His comments destroy the traditional theory that major causes of coronary heart disease are nicotine and a poor diet.

Dr Grimes, medical director of the Blackburn, Hyndburn and Ribble Valley NHS Trust, has been a leading advocator of the growing belief that heart disease may be caused by an infection.

Along with colleagues in Blackburn, he has spent five years compiling research on the condition which is one of East Lancashire's biggest killers.

Dr Grimes said: "My idea is that smoking and bad diet have nothing to do with the cause of coronary heart disease."

In a letter to the New Scientist magazine, he said his research had taken a 'different look' at the relationship between cholesterol and coronary heart disease and why the North West, along with northern Finland, had the world's highest incident rate.
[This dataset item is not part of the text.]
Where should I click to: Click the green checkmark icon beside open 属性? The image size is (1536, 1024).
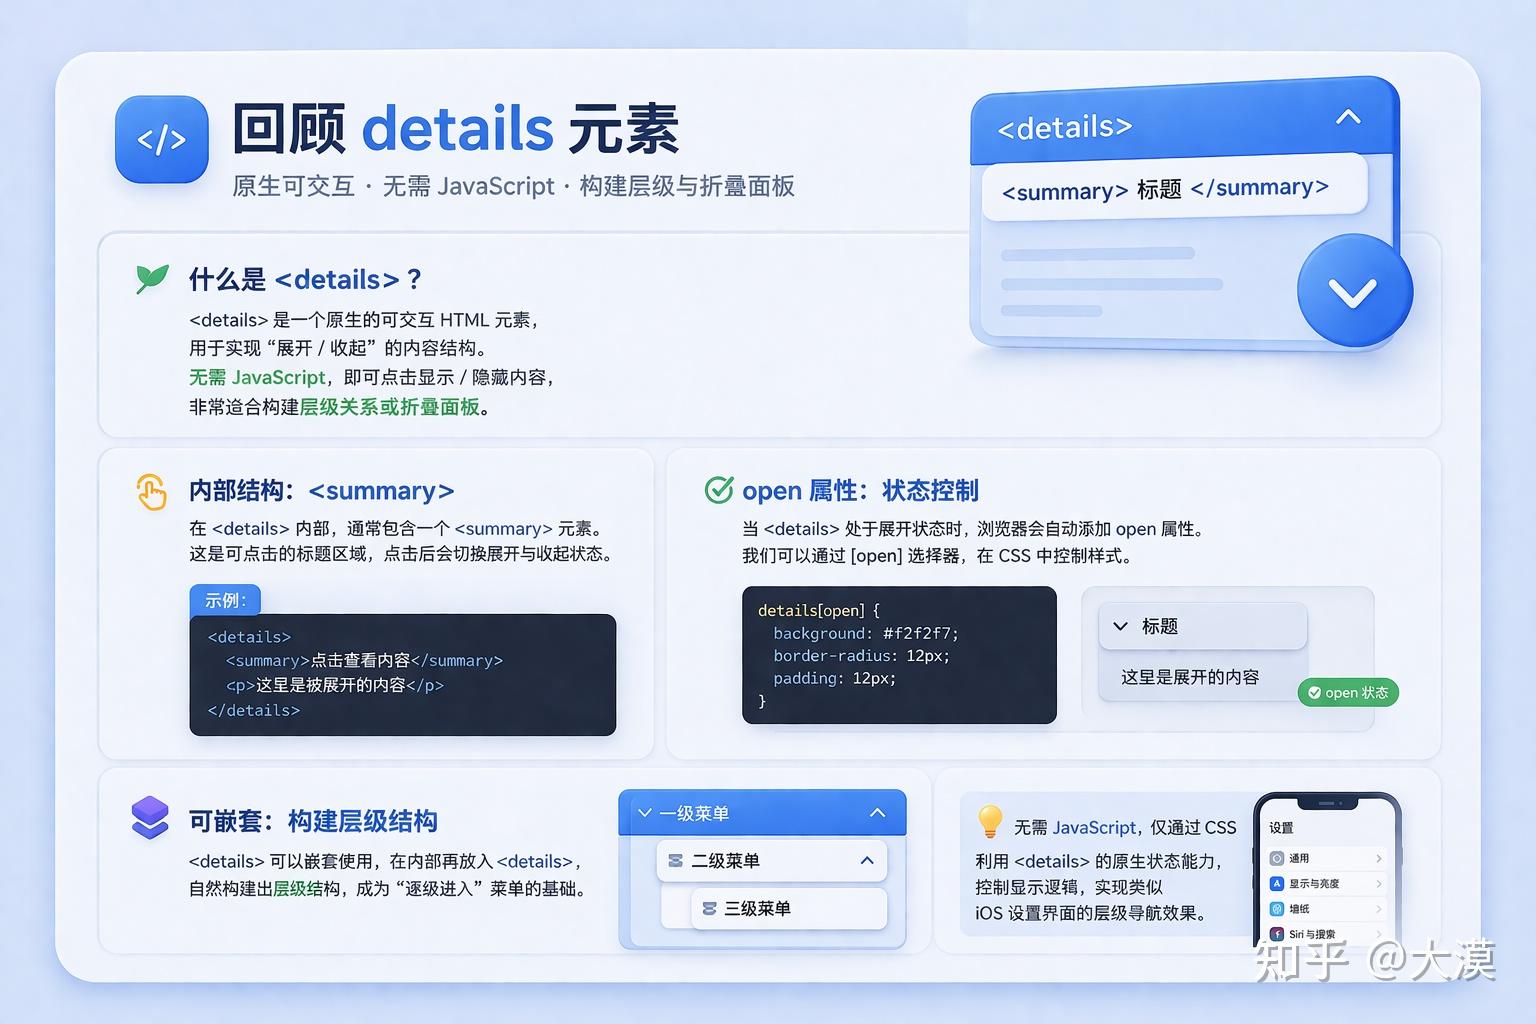pos(718,489)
He said: "We have within medicine a very powerful paradigm (pattern) that coronary heart disease is due to 'misbehaviour' - due to the way in which we live our lives, what we eat and whether we smoke and so on.

"But the evidence indicates that dietary manipulation is of no benefit and therefore diet cannot be causative.

"We have explored how climate might be involved, not as the cause but as a factor influencing susceptibility.

"We have looked at sunlight and demonstrated that it might well be involved in the metabolism of cholesterol and protection against heart disease."

Eight years ago Dr Grimes wrote an article entitled 'Is Coronary Heart Disease Due To A Microbe?' but it was never published as it was considered too far-fetched.

But in his letter, he added: "I believe that ...the prime mover is the cause the (infection) with cholesterol producing a secondary effect.

"A high cholesterol level is only important in people who have coronary heart disease. The problem is how do we identify the disease until a clinical event happens?"